A KPI is a key performance indicator, a term widely used across a variety of business and technical functions to measure how well a certain process, system or individual is performing. In IT, KPIs refer specifically to performance measures related to devices or services on the network (either on-premises or in the cloud). However, the most successful organizations will link technical and business-facing KPIs together. For example, a KPI related to the maximum response time of a web server can be aligned with KPIs related to online revenue and other business objectives.
KPIs are often confused with metrics, but the two have a few distinct differences. Metrics are used to measure the value of something relevant to the business such as raw performance: input/output operations per second, CPU load, or memory utilization. KPIs assign meaning to those metrics, and are ideally attached to some type of threshold. (For example, a CPU load of 80% flagged as a critically high number). KPIs can also be linked to service-level agreements (SLAs). Service availability/uptime is one of the most commonly used KPIs. If an organization has a specified SLA of 99.99% uptime, then the IT department needs to calculate and monitor that data directly as a KPI.
KPIs need to be specific, measurable, attainable, and relevant to the organization. As we’ll discuss later in this article, KPIs that fail on any of these metrics are unlikely to be useful to the organization and are likely to create problems rather than helping to solve them.
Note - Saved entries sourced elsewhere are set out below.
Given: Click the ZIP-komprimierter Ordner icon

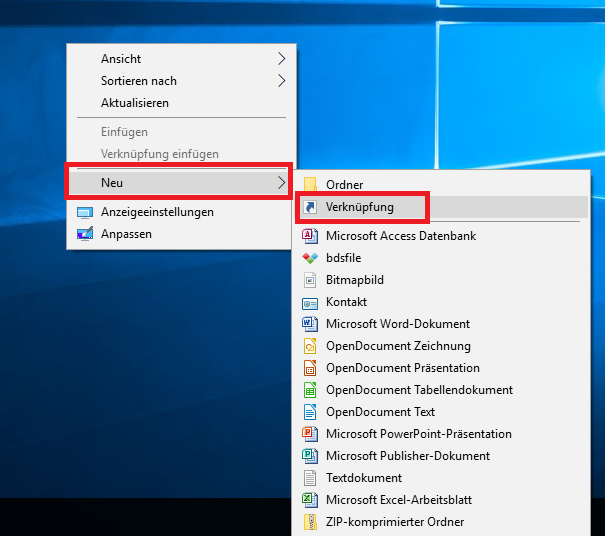Looking at the screenshot, I should (x=310, y=522).
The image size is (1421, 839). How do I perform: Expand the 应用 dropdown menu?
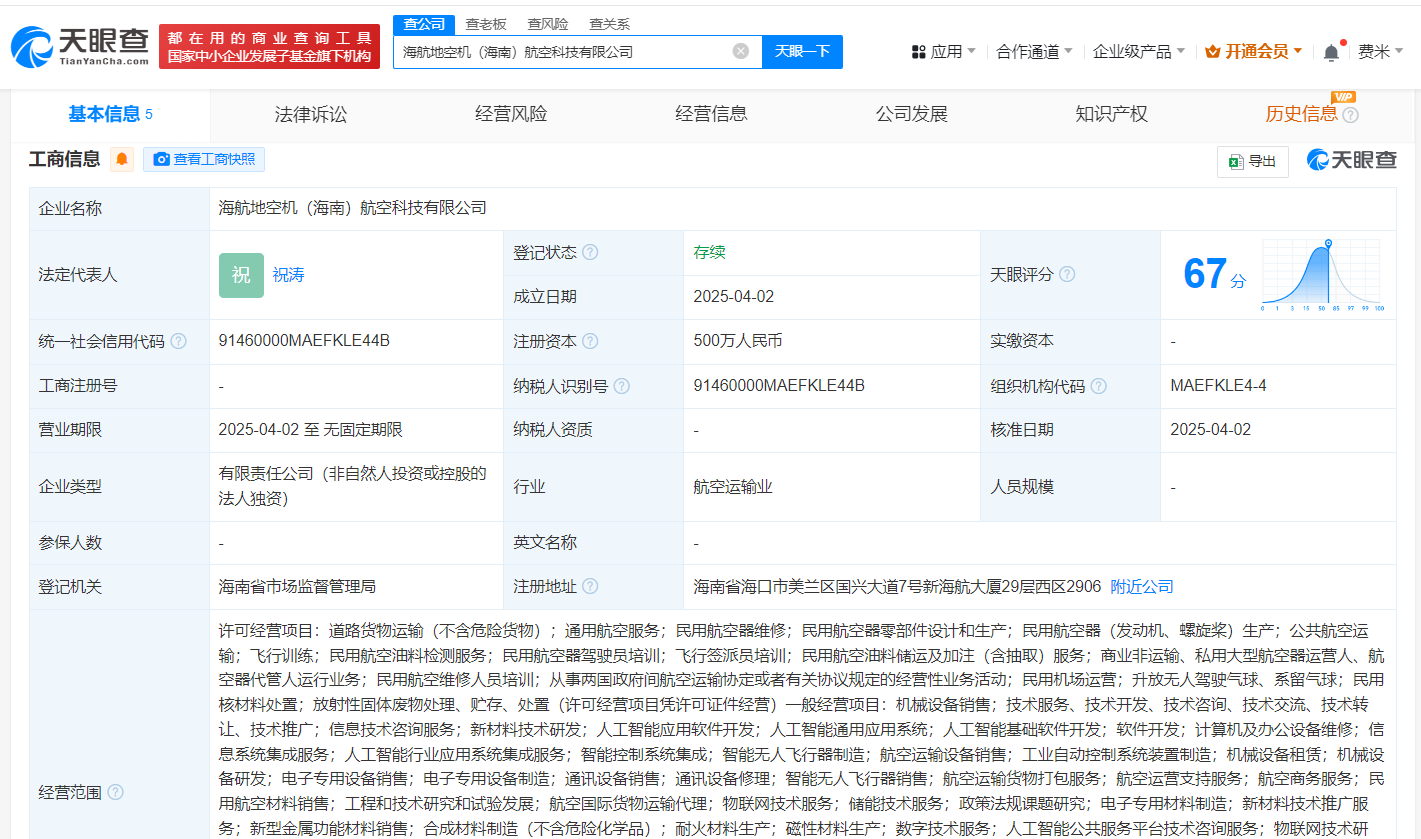coord(944,52)
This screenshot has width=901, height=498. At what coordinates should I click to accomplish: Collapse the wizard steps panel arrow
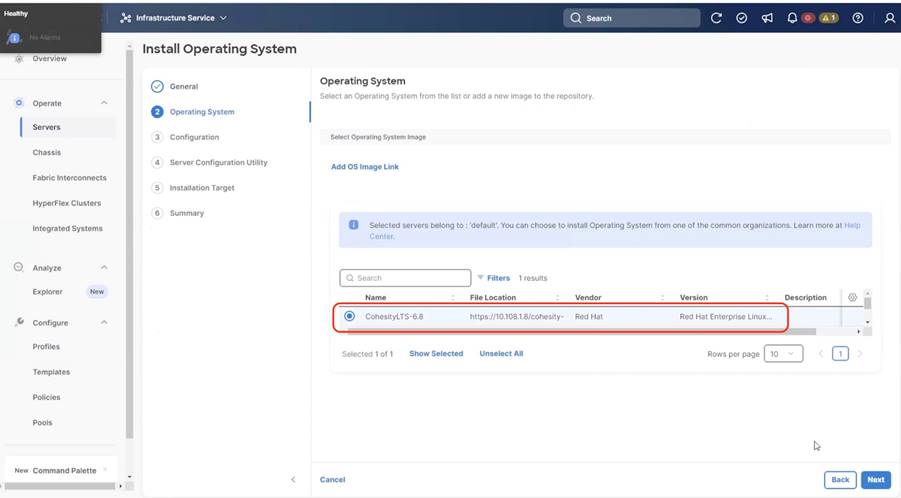(293, 480)
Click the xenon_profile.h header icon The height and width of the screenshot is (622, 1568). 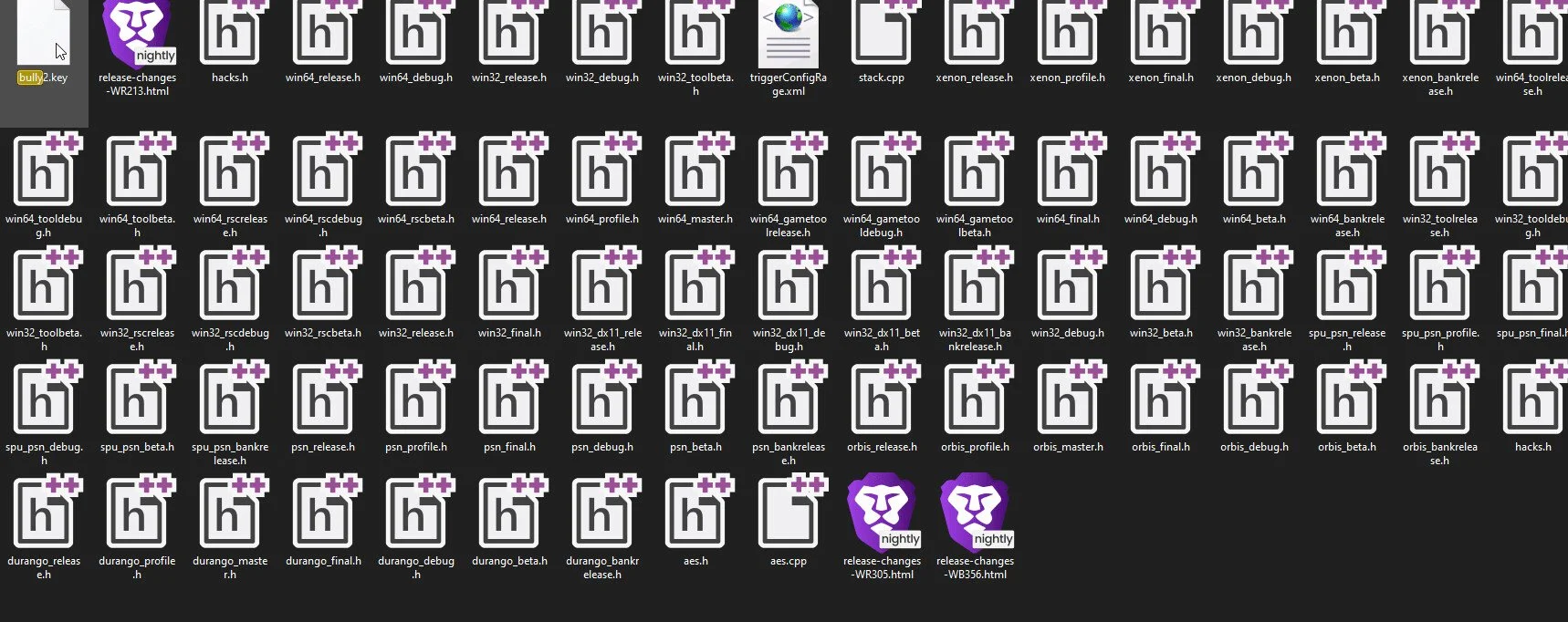pos(1067,35)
While their value is contingent on many factors, all KPIs have key characteristics that make them useful to the business. One of the key characteristics of a good KPI is that it is specific, so it should never be presented as a merely qualitative rating (such as “good,” “bad” or “critical”). It should have a specific quantitative value (such as “85% CPU utilization”), which in turn is tied to a qualitative evaluation (“critical,” in this case).
Whatever the specific value the KPI represents, it should almost always be measured over time, and conveyed in a way that is clear to all stakeholders in an organization. By monitoring KPIs in this way, the organization is readily able to observe issues as they unfold and to take corrective action when problems emerge.
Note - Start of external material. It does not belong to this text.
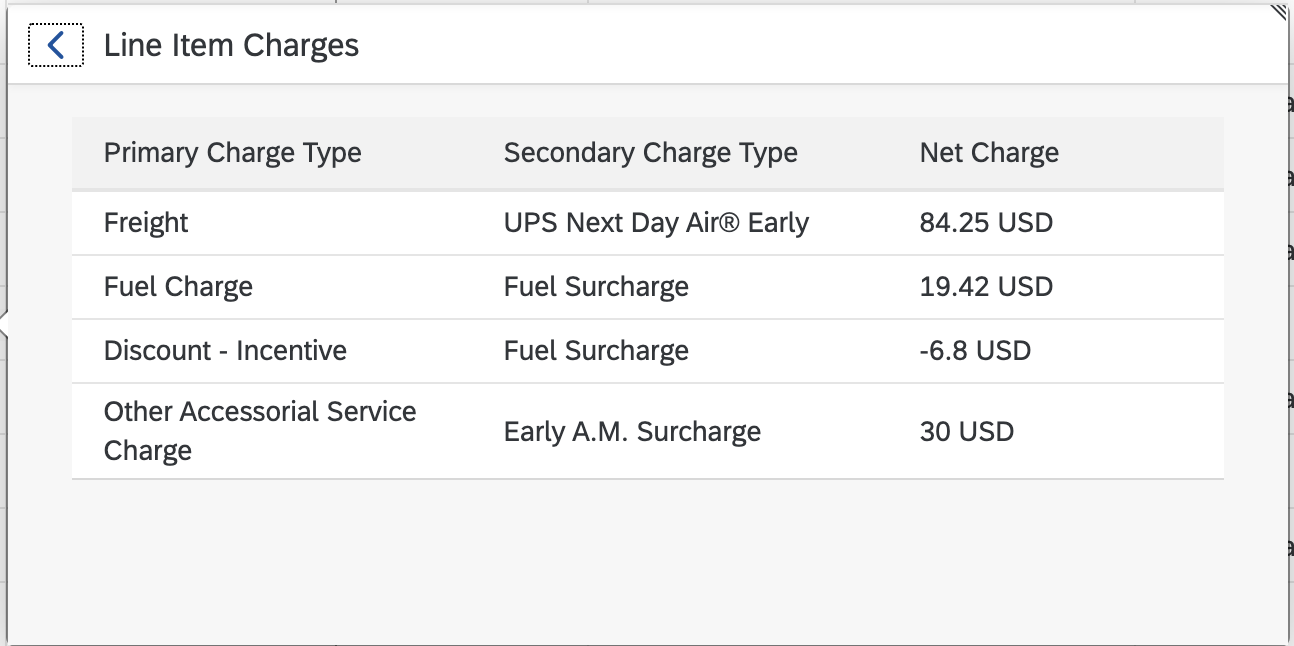Click the Secondary Charge Type column header

[650, 152]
As discussed previously, KPIs need to be specific, measurable, attainable and relevant. Good KPIs are insightful, immediately intuitive and add value to business processes when measured over a longer time frame. KPIs that never change are of no real value because they don’t represent a metric in flux. The same goes for data that offers no ability to monitor it over the long term. As a KPI example, a binary data point indicating whether the network is up or down may be a useful piece of information, but it is not a KPI. Instead, “Daily network uptime” expressed as a percentage is far more useful, as it gives management the ability to monitor this information and spot trends as they are developing.
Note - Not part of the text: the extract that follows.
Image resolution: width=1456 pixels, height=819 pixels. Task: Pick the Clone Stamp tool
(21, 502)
Good KPIs are either obvious in their relevancy or have some type of quality rating attached to them. “CPU utilization of 70%” is somewhat meaningless on its own, as is “CPU utilization: high.” “CPU utilization of 70%, high threshold status” ties these two pieces of information — a detailed performance metric and qualitative analysis — together. “CPU has been at 70% utilization, above high threshold, for the last 45 minutes” makes that KPI even more valuable.
One common problem with KPIs can occur when they are designed in a way that makes them easy to manipulate. On the surface, a KPI for “number of help desk requests” sounds promising, as it seemingly ensures your IT service department is not idle. However, these types of metrics can be susceptible to manipulation, especially when they are tied to compensation or job status. Examples of better KPIs would include the average time required for tickets to be resolved, average time before first response, or Net Promoter Score for service desk operations.
Five of the most popular IT-centric KPIs include the following. (Note that these are fairly broad categories of KPIs; more specific sub-KPIs would be used in day-to-day operations).
- Availability: Availability is the percentage of time that a service or system is available. It can be applied to hardware, an application, a cloud-based service or the network as a whole. Because so many services are tied to availability-based SLAs, creating and monitoring KPIs in this category is critical.
- Reliability: Reliability is related to uptime, except that it calculates the portion of time a device or service is functioning according to specifications. Specifically it is a performance measure of IT for repairing or restoring a system that has failed, such as a hard drive crash or application failure.
- Throughput: Throughput is a straightforward metric referring to the bandwidth of a network pipeline or, for example, the transactions per second that a server or an application has completed. Throughput can be an important KPI, largely because it’s associated with quality of service, system efficiency, and user and customer satisfaction.
- Latency: Latency is the counterpart of throughput, tracking the lag time between an operation and its completion, or a request for data and its receipt. Latency problems can impact customer retention and other aspects of user experience while also introducing data fidelity issues.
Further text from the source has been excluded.